More than half of Americans distrust Hillary Clinton; Bosnia flap won't help.

ByABC News
March 25, 2008, 6:35 PM

March 26, 2008 — -- Sen. Hillary Clinton is dodging bullets. Not from Bosnian snipers but political opponents and pundits who have assailed her recent "misstatements" about a trip to Bosnia 12 years ago.

An apparent contradiction in statements Clinton made about a 1996 trip to Bosnia as first lady, which she claimed last week included the threat of sniper fire before later recanting, has raised the specter of dishonesty and untrustworthiness that has plagued her campaign from its beginning.

The backlash put Clinton on the defensive early this week, and not for the first time. Her campaign dealt with a perception of dishonesty long before the Bosnia trip became an issue.

In a USA Today/Gallup poll from March 16, 44 percent of Americans polled called Clinton "honest and trustworthy," compared to 67 percent and 63 percent respectively for Sen. John McCain, R–Ariz., and Sen. Barack Obama, D–Ill.

In an ABC News exit poll after the most recent primary March 11, half of Mississippi Democratic voters said Clinton was not honest and trustworthy.
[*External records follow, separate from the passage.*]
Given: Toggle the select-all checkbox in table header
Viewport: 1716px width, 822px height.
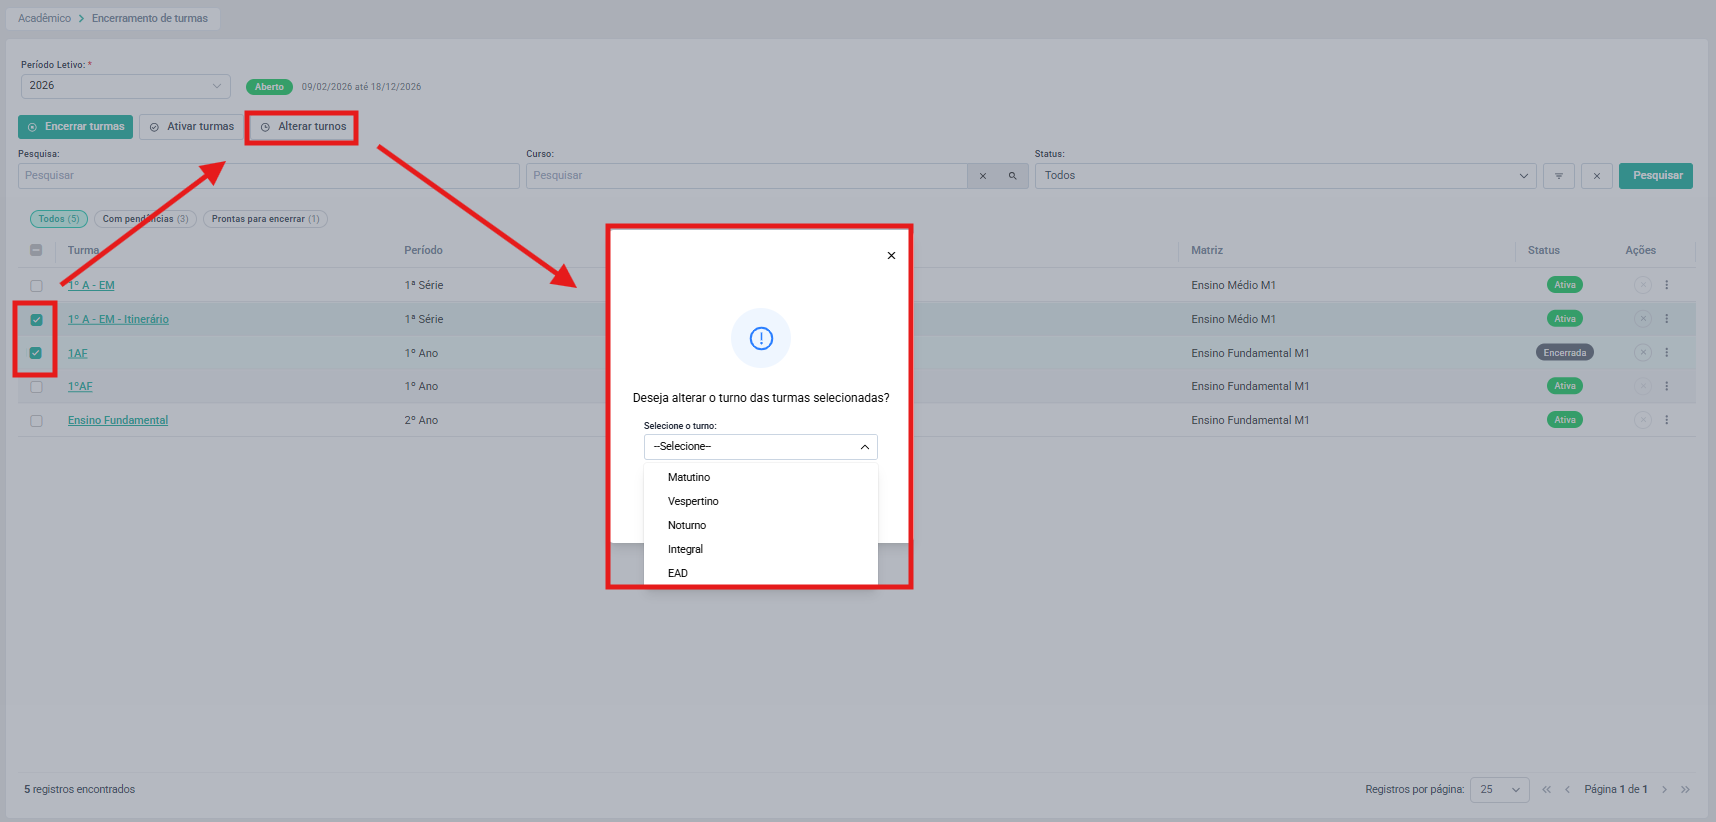Looking at the screenshot, I should click(36, 251).
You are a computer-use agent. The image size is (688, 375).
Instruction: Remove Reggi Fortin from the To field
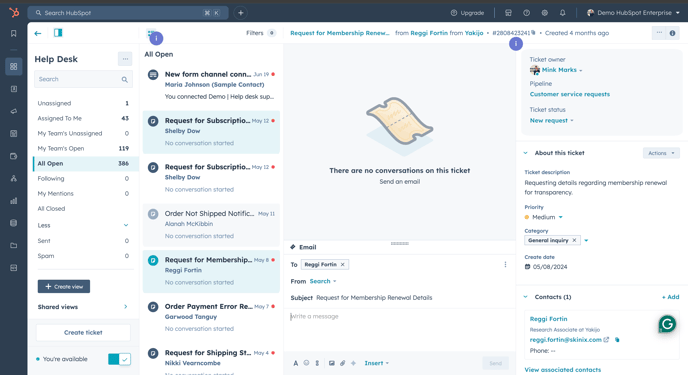[x=343, y=264]
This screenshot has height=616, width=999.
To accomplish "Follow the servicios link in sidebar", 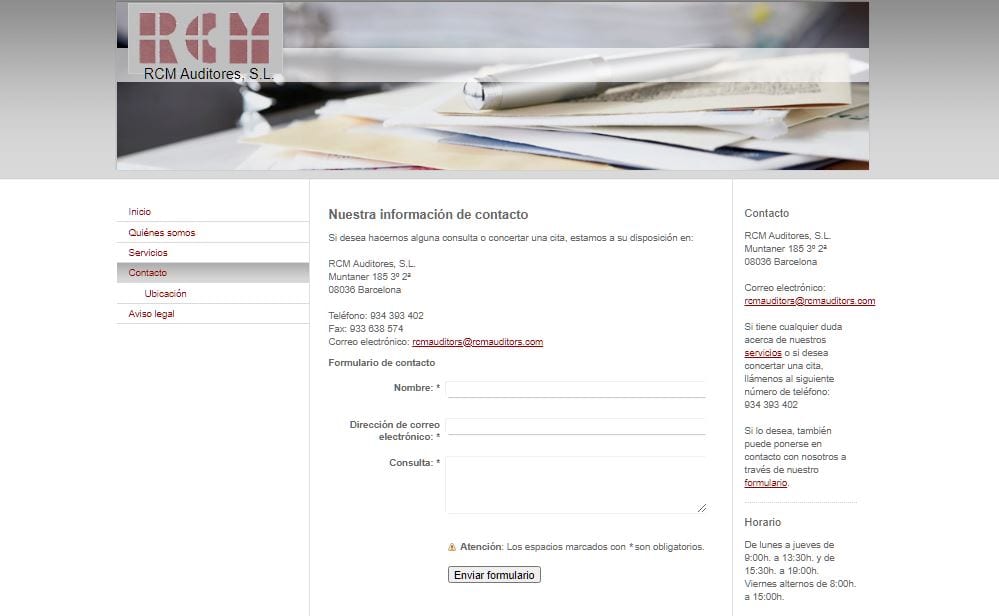I will [763, 353].
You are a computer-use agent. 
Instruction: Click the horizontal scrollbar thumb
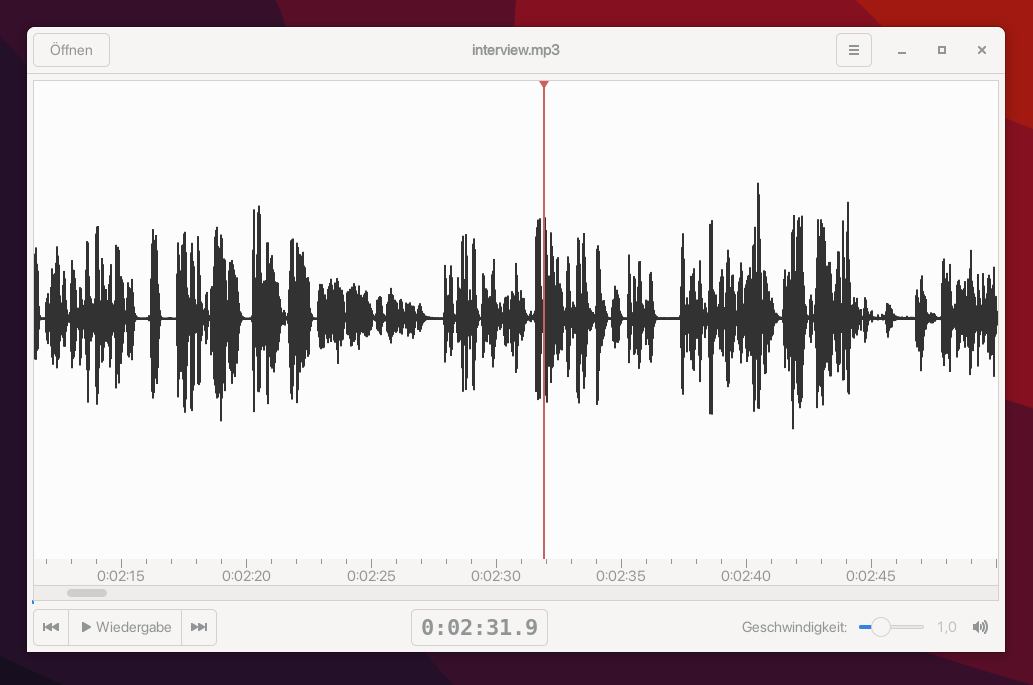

By contrast, 70 percent of voters found Obama honest and trustworthy votes.

Part of Clinton's perceived untrustworthiness no doubt stems from her association with her husband, former President Clinton, who was embroiled in a 1998 sex scandal with White House intern Monica Lewinsky.

As the campaign season began heating up, even former supporters questioned the couple's honesty.

"Everybody in politics lies, but they do it with such ease, it's troubling," one-time supporter and Hollywood mogul David Geffen said of the Clintons in The New York Times in February 2007.

Voters may not be able to enumerate the lies the Clintons have told -- excluding perhaps Bill Clinton's denial and then admission of the Lewinsky affair -- but there is a perception that they have a reputation for lying, said Matthew Dowd, a Republican strategist and ABC News political consultant.

"There is a perception among voters that there is an honesty problem with the Clintons. In polls they both rate poorly on honesty and trustworthiness," Dowd said.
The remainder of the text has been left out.